GOAL OF THE EXERCISE:
Below are the records; copy exactly the stretch from the line containing "Пиццы (127, 518)" through the line containing "157 (804, 334)", both ends included, and nothing else.

RECORDS SUPPLIED:
****

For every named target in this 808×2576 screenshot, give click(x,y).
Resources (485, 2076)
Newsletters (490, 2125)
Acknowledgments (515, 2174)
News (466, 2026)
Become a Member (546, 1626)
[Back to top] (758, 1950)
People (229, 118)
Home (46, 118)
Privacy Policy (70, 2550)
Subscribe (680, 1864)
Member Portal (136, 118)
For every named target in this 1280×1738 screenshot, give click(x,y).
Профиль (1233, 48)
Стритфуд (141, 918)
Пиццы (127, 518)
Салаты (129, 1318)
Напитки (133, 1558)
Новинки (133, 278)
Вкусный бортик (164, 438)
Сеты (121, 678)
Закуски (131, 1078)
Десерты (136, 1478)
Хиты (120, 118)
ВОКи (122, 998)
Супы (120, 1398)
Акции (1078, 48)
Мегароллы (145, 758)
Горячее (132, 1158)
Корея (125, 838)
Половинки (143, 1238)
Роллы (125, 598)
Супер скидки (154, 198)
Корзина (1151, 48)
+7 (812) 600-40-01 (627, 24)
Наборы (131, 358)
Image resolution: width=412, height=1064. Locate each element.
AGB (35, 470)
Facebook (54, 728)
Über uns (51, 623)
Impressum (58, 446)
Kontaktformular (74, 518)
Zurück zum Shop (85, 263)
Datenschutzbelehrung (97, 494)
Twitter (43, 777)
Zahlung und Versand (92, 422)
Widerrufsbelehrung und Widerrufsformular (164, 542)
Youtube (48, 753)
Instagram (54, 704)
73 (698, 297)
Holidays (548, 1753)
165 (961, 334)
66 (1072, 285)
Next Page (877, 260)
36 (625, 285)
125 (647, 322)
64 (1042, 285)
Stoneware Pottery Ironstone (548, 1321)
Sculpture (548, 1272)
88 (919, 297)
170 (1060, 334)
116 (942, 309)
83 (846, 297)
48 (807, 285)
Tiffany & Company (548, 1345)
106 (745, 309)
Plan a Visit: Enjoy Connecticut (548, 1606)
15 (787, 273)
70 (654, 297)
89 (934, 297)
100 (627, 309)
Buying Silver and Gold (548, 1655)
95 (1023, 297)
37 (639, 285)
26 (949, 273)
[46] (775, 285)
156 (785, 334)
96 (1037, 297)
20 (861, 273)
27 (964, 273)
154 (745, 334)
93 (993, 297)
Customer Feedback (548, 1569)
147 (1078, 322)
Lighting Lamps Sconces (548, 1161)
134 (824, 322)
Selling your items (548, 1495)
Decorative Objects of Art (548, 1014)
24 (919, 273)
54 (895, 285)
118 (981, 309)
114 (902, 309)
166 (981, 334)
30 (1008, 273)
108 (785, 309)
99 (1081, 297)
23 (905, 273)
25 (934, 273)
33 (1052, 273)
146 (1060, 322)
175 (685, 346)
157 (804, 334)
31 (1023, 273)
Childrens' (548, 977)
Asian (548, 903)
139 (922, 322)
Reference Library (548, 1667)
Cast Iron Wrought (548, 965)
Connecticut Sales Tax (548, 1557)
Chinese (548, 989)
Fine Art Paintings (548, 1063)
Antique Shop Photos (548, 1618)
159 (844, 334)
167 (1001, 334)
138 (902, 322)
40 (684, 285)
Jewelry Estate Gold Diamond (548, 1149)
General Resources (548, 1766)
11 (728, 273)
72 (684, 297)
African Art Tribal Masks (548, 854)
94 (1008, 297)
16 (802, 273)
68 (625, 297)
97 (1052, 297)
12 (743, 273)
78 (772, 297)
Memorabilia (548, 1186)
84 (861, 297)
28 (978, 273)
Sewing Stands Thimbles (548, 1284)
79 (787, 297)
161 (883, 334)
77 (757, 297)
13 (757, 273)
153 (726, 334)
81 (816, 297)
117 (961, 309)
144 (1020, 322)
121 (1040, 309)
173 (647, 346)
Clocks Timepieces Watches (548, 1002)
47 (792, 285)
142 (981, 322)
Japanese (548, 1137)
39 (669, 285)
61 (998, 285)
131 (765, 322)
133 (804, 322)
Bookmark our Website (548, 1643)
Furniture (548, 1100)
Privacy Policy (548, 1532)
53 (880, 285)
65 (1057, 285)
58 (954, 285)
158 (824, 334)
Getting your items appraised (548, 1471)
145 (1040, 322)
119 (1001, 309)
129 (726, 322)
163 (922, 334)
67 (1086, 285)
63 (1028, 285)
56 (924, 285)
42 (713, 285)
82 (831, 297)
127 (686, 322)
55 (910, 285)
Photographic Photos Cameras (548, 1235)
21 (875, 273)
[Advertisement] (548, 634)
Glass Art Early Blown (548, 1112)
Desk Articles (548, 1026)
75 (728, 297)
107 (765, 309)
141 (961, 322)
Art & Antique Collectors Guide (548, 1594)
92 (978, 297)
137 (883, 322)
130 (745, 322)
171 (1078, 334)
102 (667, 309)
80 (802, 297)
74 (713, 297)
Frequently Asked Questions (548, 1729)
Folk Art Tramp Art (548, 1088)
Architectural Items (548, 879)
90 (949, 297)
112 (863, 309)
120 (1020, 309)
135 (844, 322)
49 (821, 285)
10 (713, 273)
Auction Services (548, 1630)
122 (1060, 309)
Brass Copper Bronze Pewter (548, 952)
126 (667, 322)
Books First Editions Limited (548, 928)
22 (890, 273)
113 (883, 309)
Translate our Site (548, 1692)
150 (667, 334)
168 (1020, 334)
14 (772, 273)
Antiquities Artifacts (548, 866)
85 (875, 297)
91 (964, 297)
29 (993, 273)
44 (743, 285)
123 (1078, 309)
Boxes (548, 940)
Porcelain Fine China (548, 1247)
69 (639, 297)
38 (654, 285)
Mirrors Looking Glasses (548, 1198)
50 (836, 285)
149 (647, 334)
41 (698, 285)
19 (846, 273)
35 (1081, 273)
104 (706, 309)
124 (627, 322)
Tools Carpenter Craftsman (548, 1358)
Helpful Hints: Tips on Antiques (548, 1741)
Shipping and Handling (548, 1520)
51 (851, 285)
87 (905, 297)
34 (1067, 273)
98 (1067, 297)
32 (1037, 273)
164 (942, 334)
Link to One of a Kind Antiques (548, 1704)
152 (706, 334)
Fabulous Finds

****

REPLY TO THE TASK:
Пиццы (127, 518)
Салаты (129, 1318)
Напитки (133, 1558)
Новинки (133, 278)
Вкусный бортик (164, 438)
Сеты (121, 678)
Закуски (131, 1078)
Десерты (136, 1478)
Хиты (120, 118)
ВОКи (122, 998)
Супы (120, 1398)
Акции (1078, 48)
Мегароллы (145, 758)
Горячее (132, 1158)
Корея (125, 838)
Половинки (143, 1238)
Роллы (125, 598)
Супер скидки (154, 198)
Корзина (1151, 48)
+7 (812) 600-40-01 (627, 24)
Наборы (131, 358)
Image resolution: width=412, height=1064. Locate each element.
AGB (35, 470)
Facebook (54, 728)
Über uns (51, 623)
Impressum (58, 446)
Kontaktformular (74, 518)
Zurück zum Shop (85, 263)
Datenschutzbelehrung (97, 494)
Twitter (43, 777)
Zahlung und Versand (92, 422)
Widerrufsbelehrung und Widerrufsformular (164, 542)
Youtube (48, 753)
Instagram (54, 704)
73 (698, 297)
Holidays (548, 1753)
165 (961, 334)
66 (1072, 285)
Next Page (877, 260)
36 (625, 285)
125 (647, 322)
64 (1042, 285)
Stoneware Pottery Ironstone (548, 1321)
Sculpture (548, 1272)
88 (919, 297)
170 (1060, 334)
116 (942, 309)
83 (846, 297)
48 (807, 285)
Tiffany & Company (548, 1345)
106 (745, 309)
Plan a Visit: Enjoy Connecticut (548, 1606)
15 (787, 273)
70 (654, 297)
89 (934, 297)
100 (627, 309)
Buying Silver and Gold (548, 1655)
95 (1023, 297)
37 (639, 285)
26 (949, 273)
[46] (775, 285)
156 (785, 334)
96 (1037, 297)
20 (861, 273)
27 (964, 273)
154 (745, 334)
93 (993, 297)
Customer Feedback (548, 1569)
147 (1078, 322)
Lighting Lamps Sconces (548, 1161)
134 (824, 322)
Selling your items (548, 1495)
Decorative Objects of Art (548, 1014)
24 (919, 273)
54 (895, 285)
118 (981, 309)
114 (902, 309)
166 (981, 334)
30 (1008, 273)
108 (785, 309)
99 (1081, 297)
23 (905, 273)
25 (934, 273)
33 (1052, 273)
146 (1060, 322)
175 (685, 346)
157 (804, 334)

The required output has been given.